Managing Log Segments

Kafka divides partition data into segments for efficient management:

  • Each segment has a maximum size
  • New segment created when limit reached
  • Easier to handle and delete old data
  • Optimized for sequential access

Offsets and Data Tracking

What Are Offsets?

An offset is a unique identifier for each message in a partition.
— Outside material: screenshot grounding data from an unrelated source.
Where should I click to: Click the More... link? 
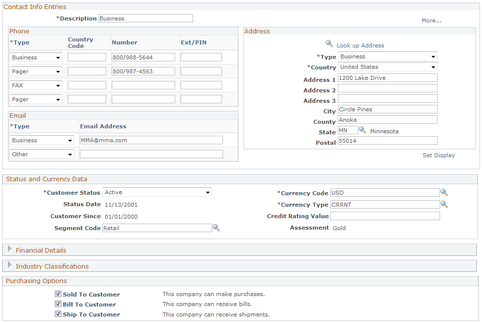pyautogui.click(x=431, y=20)
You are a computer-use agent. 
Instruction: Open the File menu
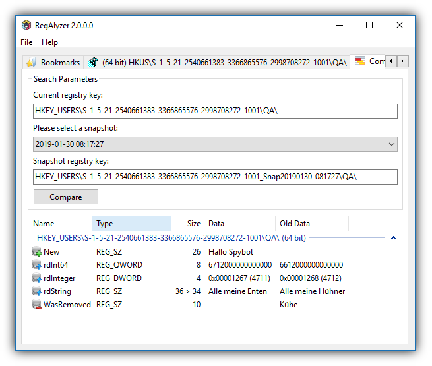[26, 42]
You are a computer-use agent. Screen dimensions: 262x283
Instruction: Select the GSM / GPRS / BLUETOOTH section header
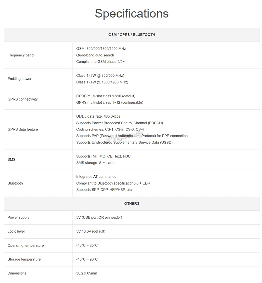point(132,35)
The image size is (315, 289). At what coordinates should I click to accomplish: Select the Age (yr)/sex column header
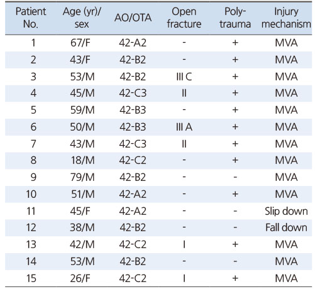tap(82, 18)
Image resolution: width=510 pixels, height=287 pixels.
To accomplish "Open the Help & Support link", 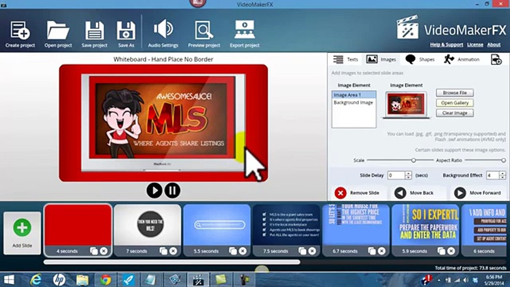I will click(447, 45).
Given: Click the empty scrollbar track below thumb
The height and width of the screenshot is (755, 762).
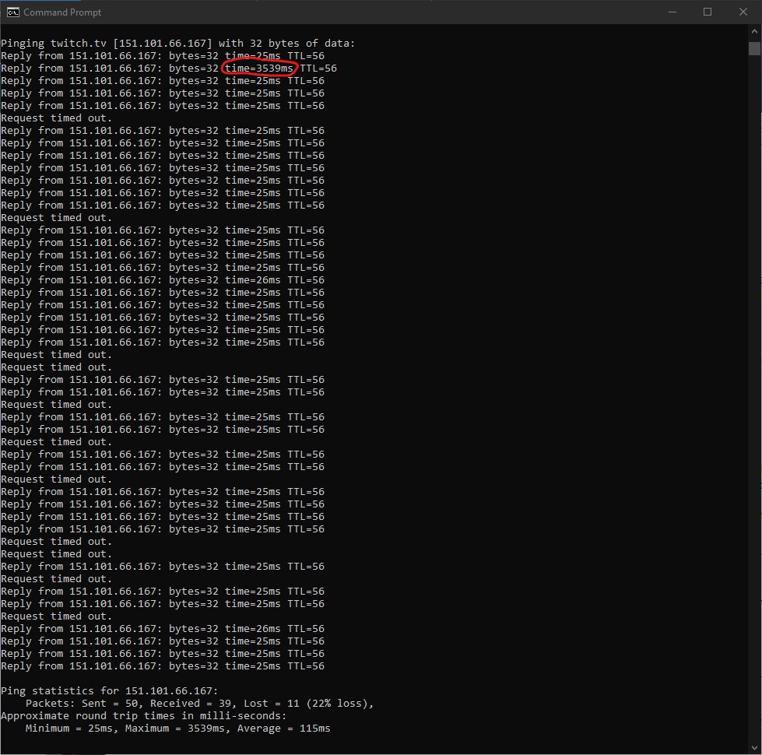Looking at the screenshot, I should [x=754, y=389].
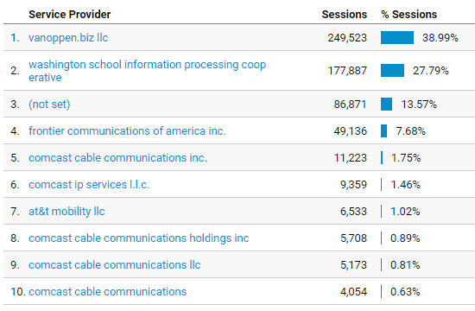Image resolution: width=475 pixels, height=311 pixels.
Task: Click the 7.68% sessions bar
Action: coord(383,131)
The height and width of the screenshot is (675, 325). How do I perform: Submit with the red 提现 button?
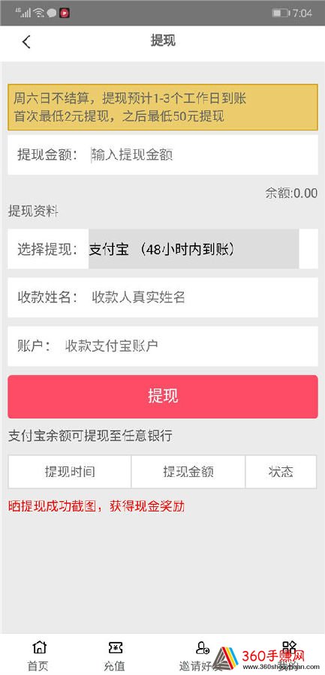click(162, 396)
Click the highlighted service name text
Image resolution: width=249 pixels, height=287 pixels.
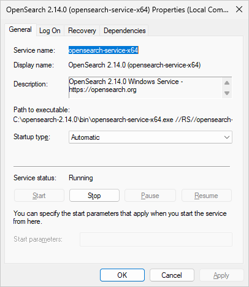pos(104,50)
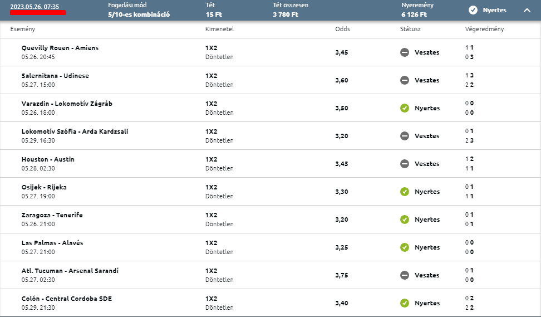The image size is (541, 317).
Task: Click the green won icon for Varazdin - Lokomotív Zágráb
Action: click(405, 108)

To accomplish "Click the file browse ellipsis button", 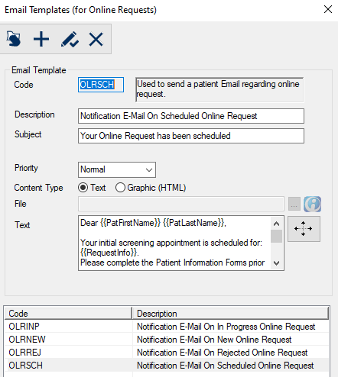I will pyautogui.click(x=294, y=204).
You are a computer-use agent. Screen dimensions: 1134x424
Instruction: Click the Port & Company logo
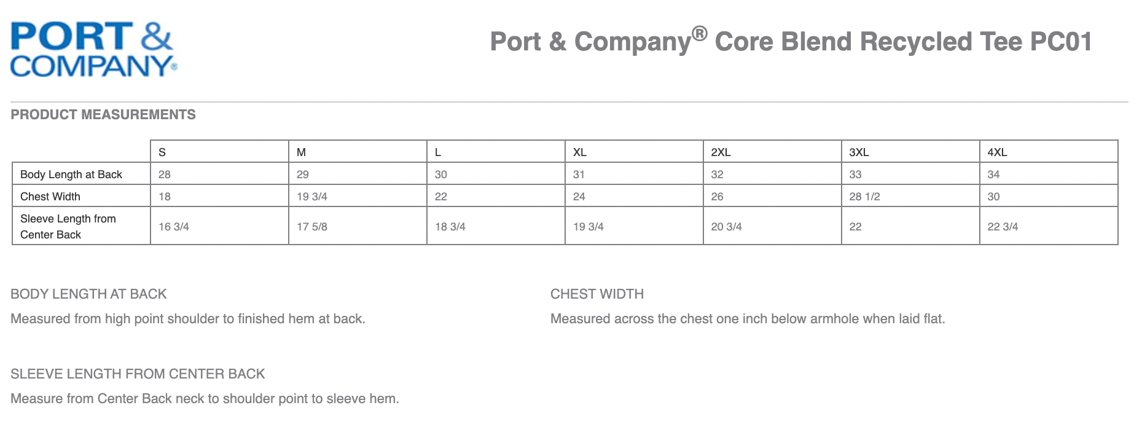(94, 50)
Offsets enable:

  • Tracking message position
  • Resuming from last read position
  • Reliable message delivery

Consumer Group Tracking

Kafka doesn't track individual consumers - it tracks consumer groups:

  • Each group maintains its own offset
  • Offset stored in __consumer_offsets topic
  • Groups can recover from failures
  • Multiple groups can read same data independently

Example: Single Partition Tracking

Initial State:

  • Consumer A reads from Partition 0, Offset 0
  • Processing the first message

| Topic | Partition | Consumer Group | Offset |

|-------|-----------|----------------|--------|

| Payment_Topic | 0 | Consumer_A | 1 |

After Processing:

  • Consumer A advanced to Offset 1
  • Now reading the second message
  • Can resume from this position after any failure

| Topic | Partition | Consumer Group | Offset |

|-------|-----------|----------------|--------|

| Payment_Topic | 0 | Consumer_A | 2 |

Example: Two Partitions with Consumer Group

Consider a Payment_Group with two consumers reading from two partitions:

Initial State:

Messages in Partition 0:

  • Offset 0: Message_0
  • Offset 1: Message_1
  • Offset 2: Message_2

Messages in Partition 1:

  • Offset 0: Message_3
  • Offset 1: Message_4
  • Offset 2: Message_5

Offset Tracking:

| Topic | Partition | Consumer Group | Offset |

|-------|-----------|----------------|--------|

| Payment_Topic | 0 | Payment_Group | 1 |

| Payment_Topic | 1 | Payment_Group | 1 |

  • Consumer A reads from Partition 0, currently at Offset 0
  • Consumer B reads from Partition 1, currently at Offset 0

After Progression:

| Topic | Partition | Consumer Group | Offset |

|-------|-----------|----------------|--------|

| Payment_Topic | 0 | Payment_Group | 2 |

| Payment_Topic | 1 | Payment_Group | 2 |

  • Consumer A processed up to Offset 1 in Partition 0
  • Consumer B processed up to Offset 1 in Partition 1
  • Group-level tracking enables seamless failover
  • If a consumer fails, another can resume from committed offset

Data Distribution and Fault Tolerance

Core Principles

Kafka distributes data across brokers using:

  • Partitions: Enable parallel processing
  • Replicas: Ensure fault tolerance
  • Leaders: Handle all reads and writes for a partition
  • Followers: Replicate leader data

Example Architecture

#### Diagram 1: Partition Leaders

Two brokers managing two partitions:

  • Broker 1: Partition 0 Leader
  • Broker 2: Partition 1 Leader
  • Producer sends data to respective leaders

#### Diagram 2: Replication

Each partition replicated across brokers:

  • Partition 0 Leader on Broker 1, Replica on Broker 2
  • Partition 1 Leader on Broker 2, Replica on Broker 1
  • Leaders replicate to followers
  • Data accessible from replicas if broker fails

#### Diagram 3: Leader Election on Failure

When Broker 1 fails:

  • Zookeeper coordinates leader election
  • Partition 0 replica on Broker 2 becomes new leader
  • Producer redirects to new leader
  • Service continues uninterrupted

Summary

Kafka's data distribution model provides:

Ordering:

  • Messages with same key go to same partition
  • Order preserved within partitions
  • Critical for sequential processing

Storage:

  • Partitions stored as log segments
  • Efficient management and cleanup
  • Optimized for high throughput

Tracking:

  • Offsets identify message positions
  • Consumer groups track progress
  • Enables reliable delivery and recovery

Fault Tolerance:

  • Replication ensures data availability
  • Automatic leader election
  • No data loss on broker failure

This architecture makes Kafka ideal for mission-critical data streaming applications that require both high performance and reliability.